Comitês Civicos da Bolívia denunciam fraude eleitoral e convocam greve por tempo indeterminado em todo o País

Corte Eleitoral de Pando foi invadida e queimada na noite desta segunda-feira, dia 21.

Na cidade de Cobija, não foi informado se iriam aderir ao protesto

Os órgãos de imprensa da Bolívia, estão todo momento estão divulgando imagens sobre a noite violenta que ocorreu nesta segunda-feira, dia 21, quando vários protestos contra os resultados eleitorais que podem dar vitória ao atual presidente, Evo Moraes, que está tentando sua quarta reeleição.

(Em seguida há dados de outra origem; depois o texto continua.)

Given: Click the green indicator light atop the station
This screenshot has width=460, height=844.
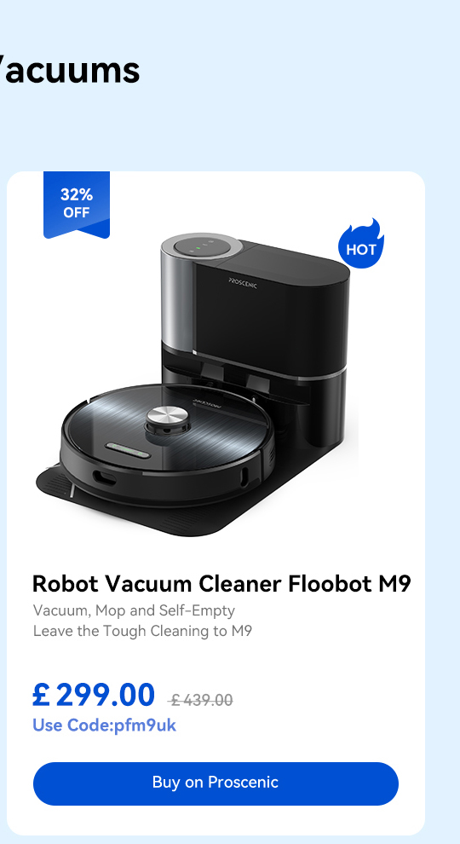Looking at the screenshot, I should point(198,247).
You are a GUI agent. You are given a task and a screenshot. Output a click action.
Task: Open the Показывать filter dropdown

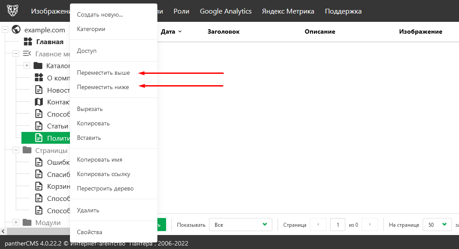coord(240,225)
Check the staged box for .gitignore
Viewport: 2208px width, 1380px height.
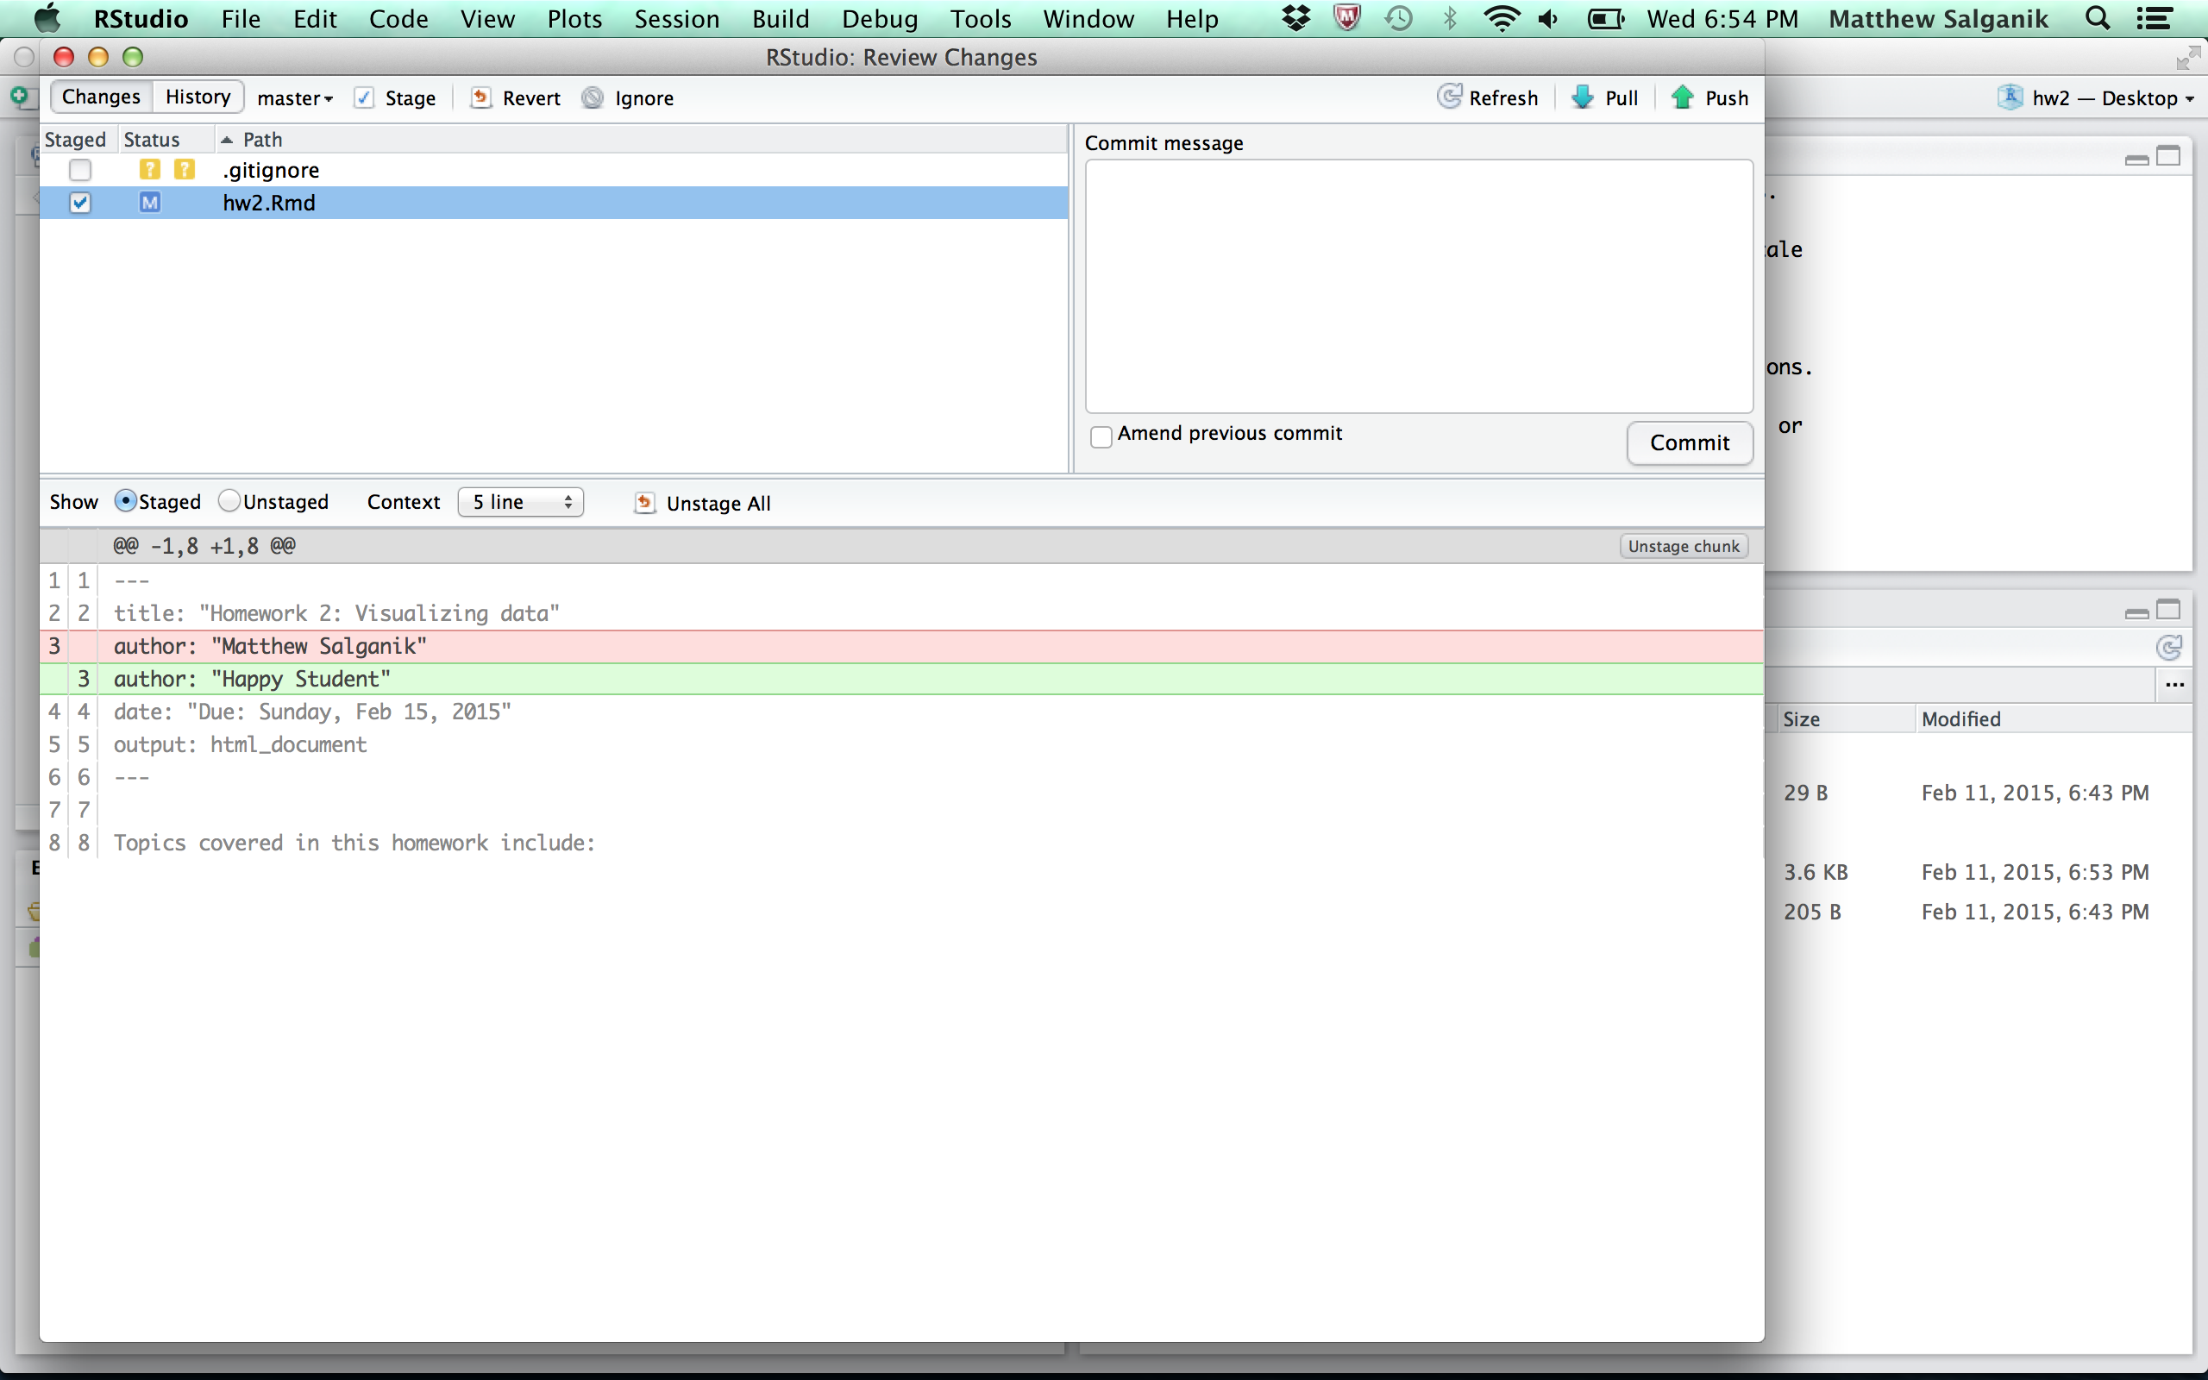(80, 170)
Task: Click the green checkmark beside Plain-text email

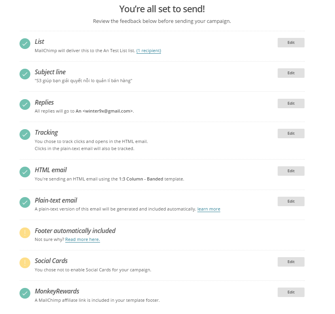Action: click(25, 203)
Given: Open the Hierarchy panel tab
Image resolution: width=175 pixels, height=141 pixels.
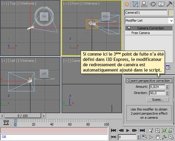Looking at the screenshot, I should [144, 4].
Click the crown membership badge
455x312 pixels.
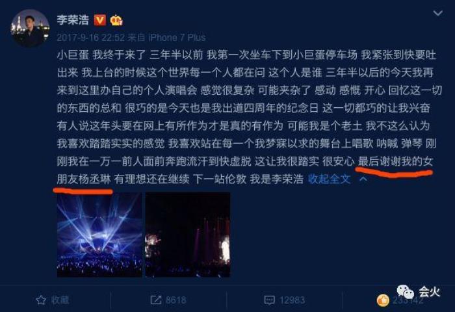click(x=116, y=20)
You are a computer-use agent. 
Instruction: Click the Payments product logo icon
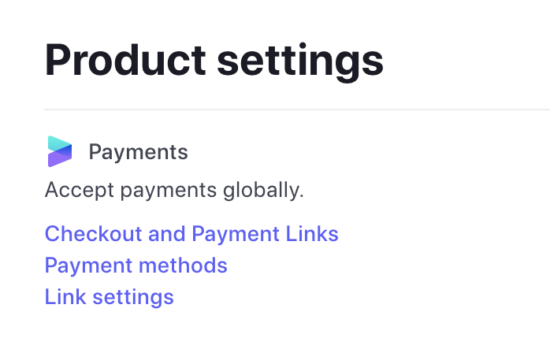60,151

Os presidentes dos Comitês Cívicos espalhados pelo País, estão convocando a população para uma medida de força que poderá começar à zero horas desta quarta-feira, dia 23. “Decidimos parar indefinidamente até que a democracia seja respeitada”, disse o presidente à imprensa de Santa Cruz, Luis Fernando Camacho.

Protestos realizados pela Bolívia – (REUTERS/Ueslei Marcelino)

De acordo com o que foi informado pela imprensa, a convocação teria chegado aos comitês das cidades de Potosí, La Paz e Tarija. Segundo os dados do órgão eleitoral boliviano, divulga que 98% dos votos oficiais, davam ao partido de Evo Moraes (MAS), 46,4 dos votos, sendo que o opositor Carlos Mesa, do partido Comunidade Cidadã (CC), ficou com 37,07%, com apenas 9 pontos de diferença.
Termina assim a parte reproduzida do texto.